Waterlow Court

   

Current StatusStill flats
AddressHeath Close, Hampstead Garden Suburb, London Borough of Barnet
Building Date and Architect1909 by M.H. Baillie Scott
DesignationGrade II* in 1965
National Grid ReferenceTQ2558887558

View the full listing on the National Heritage List for England

Waterlow Court opened in 1909 as a project of the Improved Industrial Dwellings Company established by Sir Sydney Waterlow in the 1860s, and at the request of Henrietta Barnett, founder of the Hampstead Garden Suburb. This remarkable project exhibits an Arts and Crafts spirit in its subtle and handsome design, organised around a courtyard with an arcaded cloister.

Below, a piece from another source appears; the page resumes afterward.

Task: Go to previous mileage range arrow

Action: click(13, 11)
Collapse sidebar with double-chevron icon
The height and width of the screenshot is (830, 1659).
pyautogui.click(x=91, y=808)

A lych-gate opens to a timber-framed and covered walkway which leads to the quadrangular building which is of lime-washed brick to the courtyard and with timber-framed exterior elevations. The low tiled roofs feature timber cupola and high brick chimney stacks.

The most arresting features of the interior are the round-arched arcades which create a 'cloister' effect and which serve as a walkway to ground-floor flats as well as giving access to the dog-leg staircases with 18th century style balusters and Jacobean style handrail and newel posts with turned finials.

Accommodation is arranged in three to five room flats, simply designed with plank doors and some open fireplaces. The originally communal dining area is in the gabled block to the rear of the courtyard. The windows are mullioned, leaded casements of an original design. The original fittings, door and window furniture was made by J Pyghtle White of Bedford for Ambrose Heal of London.

The contemporary bicycle shed charmingly exhibited the architectural treatment of this new building kind of structure, here used by women who exemplified the modern Edwardian spirit. Listed at a high grade as one of the most widely admired and studied of Hampstead Garden Suburb buildings: the high architectural quality derives from excellent proportions and the subtle relationship among window openings dormers, stacks, and, most memorable of all, the arcaded cloister. It is also special for its associations with Waterlow and as an early and sophisticated development for working women.